## 課題
三次元表示装置についての文章を、最後の文の後から書き継いでください。

## 抜粋文
# # #

説明

三次元表示装置

【課題】 これまでは観察することが困難であった物体の内部を、容易且つ正確に観察できる三次元表示装置を提供する。
【解決手段】 三次元表示装置1は、スクリーン物体3が、分割と再組み立て可能な2つの部品3a,3bによって構成されている。画像データ生成手段は、スクリーン物体3が分解されて、それまで内包されていた部品の表面が画像投影手段の投影空間6に新たに露出された場合には、この表面に投影するために、スクリーン物体が分解される前に投影していた仮想物体の内部を表示する画像を新たに生成する。

【発明の詳細な説明】
【技術分野】
【0001】
本発明は、プロジェクタ等の投影手段によって、三次元形状を有する移動可能なスクリーン物体に画像を投影して表示する三次元表示装置に関する。
【背景技術】
【0002】
実物体を模したスクリーン物体に、実物体と関連する画像を投影表示する三次元表示装置が、非特許文献1に開示されている。非特許文献1の三次元表示装置が表示する画像の代表的な例は、スクリーン物体が模している実物体の内部を表す画像である。このような画像を投影した場合には、実物体の中に仮想物体が埋め込まれており、実物体が透明化してその内部を観察しているかのような視覚効果を生じさせることができる。例えば、マネキンの表面に内臓の画像を投影し、マネキンの移動や回転に追従するように投影する内臓の画像を変化させることにより、あたかもマネキンが透明化して内臓をいろいろな方向から観察しているかのような表示を行うことが可能となる。
【非特許文献1】Daisuke Kondo, Toshiyuki Goto, Makoto Kouno, Ryugo Kijima and Yuzo Takahashi, "A Virtual Anatomical Torso for Medical Education using Free From Image Projection", Procs of the Tenth International Conference on VSMM 2004, pp678-685.
【0003】
非特許文献1に記載される三次元表示装置は、スクリーン物体の精密な形状データを記憶している。そして、画像の観察者の視点位置と、投影手段の位置姿勢と、スクリーン物体の位置姿勢とを随時計測し、この計測結果を用いた数値演算を行って運動視差と両眼視差を考慮した画像を生成している。具体的には、特殊な仮想空間を定義して、その仮想空間の中で、実空間における視点位置とプロジェクタ位置とを入れ替えて、各透視投影変換の逆変換を逐次行うことにより、スクリーン物体と一体化した仮想物体の画像を生成し、この画像を投影する。画像の観察者は、スクリーン物体と仮想物体とを同時に観察することができ、その位置関係、表面からの深さ、内部物体の大きさ等を直感的に知ることができる。
【発明の開示】
【発明が解決しようとする課題】
【0004】
非特許文献1の三次元表示装置は、スクリーン物体が模している実物体の全体像を容易に把握することのできる優れた装置である。しかしながら、非特許文献1の三次元表示装置においては、実物体の特定の断面の詳細な観察を行う場合や、複数の部品によって組み立てられている構造物の最奥部の観察を行う場合に、スクリーン物体と仮想物体の画像との関連性が低くなり、視覚効果が不十分となる恐れがあった。即ち、従来の予め形状が規定されているスクリーン物体に、実物体の断面の画像や最奥部の画像を切り替えて表示した場合には、観察者がスクリーン物体と仮想物体の画像との位置関係の関連性を理解し難くなる可能性があった。

# # #

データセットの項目

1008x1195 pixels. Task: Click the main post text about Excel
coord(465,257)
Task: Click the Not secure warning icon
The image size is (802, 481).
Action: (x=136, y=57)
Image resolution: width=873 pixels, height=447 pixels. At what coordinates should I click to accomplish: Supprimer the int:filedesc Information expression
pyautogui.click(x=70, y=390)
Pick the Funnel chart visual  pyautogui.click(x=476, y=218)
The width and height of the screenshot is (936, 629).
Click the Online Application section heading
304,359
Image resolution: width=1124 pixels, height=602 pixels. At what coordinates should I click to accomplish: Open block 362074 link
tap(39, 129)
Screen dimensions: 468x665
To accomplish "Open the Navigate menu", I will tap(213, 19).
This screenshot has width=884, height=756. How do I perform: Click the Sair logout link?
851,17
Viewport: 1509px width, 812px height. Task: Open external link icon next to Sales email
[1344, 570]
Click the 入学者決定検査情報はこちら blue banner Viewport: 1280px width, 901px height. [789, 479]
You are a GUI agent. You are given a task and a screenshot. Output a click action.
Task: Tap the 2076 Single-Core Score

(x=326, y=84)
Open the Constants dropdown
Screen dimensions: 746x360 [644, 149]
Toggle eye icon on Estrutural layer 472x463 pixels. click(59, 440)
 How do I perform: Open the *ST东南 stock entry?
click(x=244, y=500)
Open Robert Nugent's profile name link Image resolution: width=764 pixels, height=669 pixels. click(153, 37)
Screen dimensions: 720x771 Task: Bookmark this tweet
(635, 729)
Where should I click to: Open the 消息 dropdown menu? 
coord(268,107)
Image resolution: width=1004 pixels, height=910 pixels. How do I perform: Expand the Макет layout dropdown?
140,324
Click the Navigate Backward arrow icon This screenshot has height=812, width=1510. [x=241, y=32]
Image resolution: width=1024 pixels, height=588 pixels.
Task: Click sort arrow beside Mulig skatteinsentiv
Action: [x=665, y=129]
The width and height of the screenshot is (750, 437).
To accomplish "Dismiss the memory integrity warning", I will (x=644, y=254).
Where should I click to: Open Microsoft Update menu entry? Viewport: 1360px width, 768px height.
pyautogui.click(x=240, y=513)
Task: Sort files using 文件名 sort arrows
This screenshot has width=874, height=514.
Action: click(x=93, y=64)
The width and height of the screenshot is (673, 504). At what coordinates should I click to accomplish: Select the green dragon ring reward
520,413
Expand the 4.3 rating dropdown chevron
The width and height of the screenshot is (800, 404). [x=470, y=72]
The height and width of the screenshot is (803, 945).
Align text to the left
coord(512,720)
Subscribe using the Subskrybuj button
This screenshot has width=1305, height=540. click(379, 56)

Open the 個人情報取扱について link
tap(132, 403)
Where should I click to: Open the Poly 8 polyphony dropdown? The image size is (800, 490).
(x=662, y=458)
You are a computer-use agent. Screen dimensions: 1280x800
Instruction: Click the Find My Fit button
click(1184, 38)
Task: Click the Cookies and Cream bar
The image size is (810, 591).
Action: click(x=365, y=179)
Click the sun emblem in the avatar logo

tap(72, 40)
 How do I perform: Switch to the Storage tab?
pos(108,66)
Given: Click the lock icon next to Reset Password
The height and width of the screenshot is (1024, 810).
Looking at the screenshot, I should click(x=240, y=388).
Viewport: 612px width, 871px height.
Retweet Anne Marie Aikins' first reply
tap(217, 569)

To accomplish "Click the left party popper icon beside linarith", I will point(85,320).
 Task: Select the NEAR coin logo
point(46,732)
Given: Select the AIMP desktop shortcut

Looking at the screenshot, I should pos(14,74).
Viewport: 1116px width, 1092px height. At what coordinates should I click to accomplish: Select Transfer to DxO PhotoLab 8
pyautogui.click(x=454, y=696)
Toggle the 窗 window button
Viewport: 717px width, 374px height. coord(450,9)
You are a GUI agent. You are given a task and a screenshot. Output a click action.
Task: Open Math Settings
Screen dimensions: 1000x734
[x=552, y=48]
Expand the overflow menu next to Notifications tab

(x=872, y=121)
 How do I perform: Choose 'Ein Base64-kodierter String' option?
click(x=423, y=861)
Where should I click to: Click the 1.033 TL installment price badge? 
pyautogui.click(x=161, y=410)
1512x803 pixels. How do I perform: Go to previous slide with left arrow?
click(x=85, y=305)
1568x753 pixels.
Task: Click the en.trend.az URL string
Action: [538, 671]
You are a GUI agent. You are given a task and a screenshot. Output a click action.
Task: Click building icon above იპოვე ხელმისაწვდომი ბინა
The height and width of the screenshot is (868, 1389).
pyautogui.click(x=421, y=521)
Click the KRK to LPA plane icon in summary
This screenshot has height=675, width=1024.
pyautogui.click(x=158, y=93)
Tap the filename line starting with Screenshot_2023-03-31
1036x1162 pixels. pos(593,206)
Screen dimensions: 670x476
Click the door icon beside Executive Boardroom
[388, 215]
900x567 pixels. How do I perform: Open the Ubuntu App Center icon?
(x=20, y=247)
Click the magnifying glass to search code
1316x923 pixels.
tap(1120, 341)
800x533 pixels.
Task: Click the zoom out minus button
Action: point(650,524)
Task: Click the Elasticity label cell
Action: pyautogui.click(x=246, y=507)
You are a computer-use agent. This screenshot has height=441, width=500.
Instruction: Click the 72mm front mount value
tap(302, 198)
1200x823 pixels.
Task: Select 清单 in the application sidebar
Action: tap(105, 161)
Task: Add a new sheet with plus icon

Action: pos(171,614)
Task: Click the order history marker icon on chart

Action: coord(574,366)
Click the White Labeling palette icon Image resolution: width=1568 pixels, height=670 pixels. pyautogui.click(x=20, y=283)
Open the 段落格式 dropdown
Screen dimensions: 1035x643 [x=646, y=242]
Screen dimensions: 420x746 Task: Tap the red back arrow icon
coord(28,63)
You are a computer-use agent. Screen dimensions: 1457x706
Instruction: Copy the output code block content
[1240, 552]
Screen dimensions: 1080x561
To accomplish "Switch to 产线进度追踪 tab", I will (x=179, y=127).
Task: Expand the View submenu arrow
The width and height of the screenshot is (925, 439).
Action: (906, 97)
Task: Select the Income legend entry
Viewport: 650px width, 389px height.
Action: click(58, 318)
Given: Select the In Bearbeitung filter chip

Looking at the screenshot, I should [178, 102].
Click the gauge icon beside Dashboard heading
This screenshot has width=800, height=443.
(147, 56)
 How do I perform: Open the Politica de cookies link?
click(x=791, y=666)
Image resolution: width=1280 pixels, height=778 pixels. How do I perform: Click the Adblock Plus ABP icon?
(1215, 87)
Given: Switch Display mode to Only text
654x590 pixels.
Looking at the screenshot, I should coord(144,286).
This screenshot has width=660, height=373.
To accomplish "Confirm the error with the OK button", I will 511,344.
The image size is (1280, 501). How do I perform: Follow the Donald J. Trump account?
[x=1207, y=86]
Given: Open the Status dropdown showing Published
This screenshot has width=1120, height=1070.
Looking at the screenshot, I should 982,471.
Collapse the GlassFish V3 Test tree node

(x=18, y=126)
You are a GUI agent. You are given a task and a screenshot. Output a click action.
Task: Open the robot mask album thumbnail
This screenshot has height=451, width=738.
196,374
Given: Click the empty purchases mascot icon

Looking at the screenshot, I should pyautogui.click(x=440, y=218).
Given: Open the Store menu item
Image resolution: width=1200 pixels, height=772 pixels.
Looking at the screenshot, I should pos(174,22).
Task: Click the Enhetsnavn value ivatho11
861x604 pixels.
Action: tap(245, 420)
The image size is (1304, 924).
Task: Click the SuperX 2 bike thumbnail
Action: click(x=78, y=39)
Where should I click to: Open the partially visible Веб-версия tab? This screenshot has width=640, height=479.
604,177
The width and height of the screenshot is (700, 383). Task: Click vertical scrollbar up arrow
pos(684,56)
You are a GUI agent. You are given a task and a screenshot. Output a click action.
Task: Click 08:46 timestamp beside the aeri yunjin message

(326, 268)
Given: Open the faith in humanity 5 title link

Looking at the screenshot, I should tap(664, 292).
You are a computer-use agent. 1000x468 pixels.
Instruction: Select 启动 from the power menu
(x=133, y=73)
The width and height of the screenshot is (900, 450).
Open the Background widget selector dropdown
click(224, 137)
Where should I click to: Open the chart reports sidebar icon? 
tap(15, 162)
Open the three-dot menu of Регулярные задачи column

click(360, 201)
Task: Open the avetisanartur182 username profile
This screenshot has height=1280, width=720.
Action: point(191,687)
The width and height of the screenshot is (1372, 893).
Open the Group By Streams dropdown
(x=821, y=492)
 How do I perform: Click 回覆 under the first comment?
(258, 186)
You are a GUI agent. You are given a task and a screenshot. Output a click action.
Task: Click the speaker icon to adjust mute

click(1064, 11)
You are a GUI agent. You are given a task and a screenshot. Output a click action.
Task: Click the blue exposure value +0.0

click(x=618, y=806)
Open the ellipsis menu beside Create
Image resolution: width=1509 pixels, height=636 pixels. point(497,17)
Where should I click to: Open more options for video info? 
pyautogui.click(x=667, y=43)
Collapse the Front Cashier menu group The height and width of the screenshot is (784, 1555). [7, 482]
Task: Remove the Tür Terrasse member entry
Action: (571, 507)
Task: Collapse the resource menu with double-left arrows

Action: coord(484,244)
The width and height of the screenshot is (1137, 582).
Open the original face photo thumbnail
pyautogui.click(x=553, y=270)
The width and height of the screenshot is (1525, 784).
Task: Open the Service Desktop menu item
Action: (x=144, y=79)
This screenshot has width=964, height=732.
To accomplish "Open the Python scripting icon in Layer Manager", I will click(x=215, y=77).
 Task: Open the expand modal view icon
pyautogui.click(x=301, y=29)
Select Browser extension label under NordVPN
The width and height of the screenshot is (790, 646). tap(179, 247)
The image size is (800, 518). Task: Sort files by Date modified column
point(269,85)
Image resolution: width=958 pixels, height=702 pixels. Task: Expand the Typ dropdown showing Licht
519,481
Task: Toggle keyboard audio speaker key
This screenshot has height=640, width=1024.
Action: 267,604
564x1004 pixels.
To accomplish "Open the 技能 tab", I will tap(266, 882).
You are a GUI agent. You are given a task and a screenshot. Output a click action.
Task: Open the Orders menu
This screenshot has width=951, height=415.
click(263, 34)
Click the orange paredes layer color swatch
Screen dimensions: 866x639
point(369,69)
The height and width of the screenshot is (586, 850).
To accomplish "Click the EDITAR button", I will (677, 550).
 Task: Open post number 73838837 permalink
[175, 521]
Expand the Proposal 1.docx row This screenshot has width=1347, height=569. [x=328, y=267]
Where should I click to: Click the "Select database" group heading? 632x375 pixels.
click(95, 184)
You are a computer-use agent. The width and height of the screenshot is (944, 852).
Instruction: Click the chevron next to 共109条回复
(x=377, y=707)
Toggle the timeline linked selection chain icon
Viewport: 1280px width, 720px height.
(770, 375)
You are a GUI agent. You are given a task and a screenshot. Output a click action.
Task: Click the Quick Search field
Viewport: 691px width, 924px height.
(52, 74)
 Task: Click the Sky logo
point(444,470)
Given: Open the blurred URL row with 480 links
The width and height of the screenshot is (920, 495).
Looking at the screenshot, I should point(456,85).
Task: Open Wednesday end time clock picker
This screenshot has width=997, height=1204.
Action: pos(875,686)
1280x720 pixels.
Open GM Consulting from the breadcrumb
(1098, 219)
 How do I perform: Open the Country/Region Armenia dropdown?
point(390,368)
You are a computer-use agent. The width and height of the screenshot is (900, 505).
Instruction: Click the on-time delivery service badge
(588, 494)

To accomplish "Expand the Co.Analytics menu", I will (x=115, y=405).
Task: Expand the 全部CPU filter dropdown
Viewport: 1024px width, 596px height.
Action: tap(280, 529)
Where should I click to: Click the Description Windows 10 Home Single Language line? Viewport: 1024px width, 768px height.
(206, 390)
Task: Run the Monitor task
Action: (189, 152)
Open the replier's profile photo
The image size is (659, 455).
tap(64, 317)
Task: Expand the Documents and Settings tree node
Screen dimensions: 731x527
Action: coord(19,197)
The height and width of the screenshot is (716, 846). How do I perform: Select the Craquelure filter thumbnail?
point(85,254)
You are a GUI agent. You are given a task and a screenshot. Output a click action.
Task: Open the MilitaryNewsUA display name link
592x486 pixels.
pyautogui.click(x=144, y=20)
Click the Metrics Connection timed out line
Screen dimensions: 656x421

# # #

## 記述解答
【0005】
従来、特定の部分の画像をより詳細に観察するためには、マウスやキーボードといった入力手段で画像上の観察位置を指定して、別のディスプレイに表示する方法が知られている。しかしながら、このような方法を非特許文献1の三次元表示装置に適用しても、先に述べたようにスクリーン物体と仮想物体の画像との1対1の対応が失われてしまい、充分な視覚効果を得ることは困難であった。
【0006】
本発明は、上記課題を解決するためになされたものであって、特定の物体の断面の詳細な観察や、複数の部品によって組み立てられている構造物の最奥部の観察のために特に適しており、これまでは観察することが困難であった物体の内部を、容易且つ正確に観察できる三次元表示装置を提供することを目的とする。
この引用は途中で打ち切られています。